![]() |
CS 124 / LINGUIST 180   -     Winter 2009
Homework 3: Movie Reviews Sentiment Classification |
| Due: January 27 before the start of class |
Your goal for this homework is to do sentiment analysis: classifying movie reviews as positive or negative. Recall from lecture that sentiment analysis can be used to extract people's opinions about all sorts of things (congressional debates, presidential speeches, reviews, blogs) and at many levels of granularity (the sentence, the paragraph, the entire document). Our goal in this task is to look at an entire movie review and classify it as positive or negative.
You will be using naive bayes, following the pseudocode in Manning, Raghavan, and Schütze on page 241, using Laplace smoothing. Your classifier will use words as features, add the logprob scores for each token, and make a binary decision between positive and negative.
Instead of using a test set as you did in the previous homeworks, you will be doing 10-fold cross-validation and reporting your own accuracy instead of us doing it for you. Recall that in cross-validation, you divide up the data into 10 sections, and then you run your classifier 10 times, each time choosing a different section as the test set and the other 9 as the training set. Your final accuracy is the average of the 10 runs. The data comes with the cross-validation sections; they are defined in the file:
/usr/class/linguist180/assignments/hw3/poldata.README.2.0Thus, when using a movie review for training, you use the fact that it is positive or negative (the hand-labeled "true class") to help compute the correct statistics. But when the same review is used for testing, you only use this label to compute your accuracy.
This algorithm is a simplified version of this paper that you read for class:
Bo Pang, Lillian Lee, and Shivakumar Vaithyanathan. 2002. Thumbs up? Sentiment Classification using Machine Learning Techniques. Proceedings of the Conference on Empirical Methods in Natural Language Processing (EMNLP), pp. 79--86.
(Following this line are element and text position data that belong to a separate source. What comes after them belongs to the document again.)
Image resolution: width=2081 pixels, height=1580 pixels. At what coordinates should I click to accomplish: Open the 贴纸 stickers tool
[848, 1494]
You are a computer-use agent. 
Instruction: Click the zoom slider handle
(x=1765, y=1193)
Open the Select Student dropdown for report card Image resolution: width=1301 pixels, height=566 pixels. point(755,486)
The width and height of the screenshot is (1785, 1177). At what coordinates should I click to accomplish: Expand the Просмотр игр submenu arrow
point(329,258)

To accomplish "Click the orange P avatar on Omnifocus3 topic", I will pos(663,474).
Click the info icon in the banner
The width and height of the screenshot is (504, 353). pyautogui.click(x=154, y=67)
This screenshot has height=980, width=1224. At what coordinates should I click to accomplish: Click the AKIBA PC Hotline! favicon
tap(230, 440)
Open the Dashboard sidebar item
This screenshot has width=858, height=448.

In case you want to see other papers related to this data, you can look at http://www.cs.cornell.edu/People/pabo/movie-review-data/,
For extra credit, you can try various augmentations to this basic algorithm and see if you can improve your accuracy. For example, you could throw away stop words (very frequent words like "the", "of", "it", etc). Or you could use only adjectives, or try to eliminate proper names, since those are unlikely to generalize well from one movie to another. To help you on this extra credit, we've put a small (gzip'ed) dictionary of part of speech tags here:
/usr/class/linguist180/assignments/hw3/mobypos.txt.gzwith a README file in
/usr/class/linguist180/assignments/hw3/aaREADME.txt
If you want to do the extra credit, you have to tell us your accuracy with the basic algorithm, and then your (improved) accuracy using stop word or using part of speech tags.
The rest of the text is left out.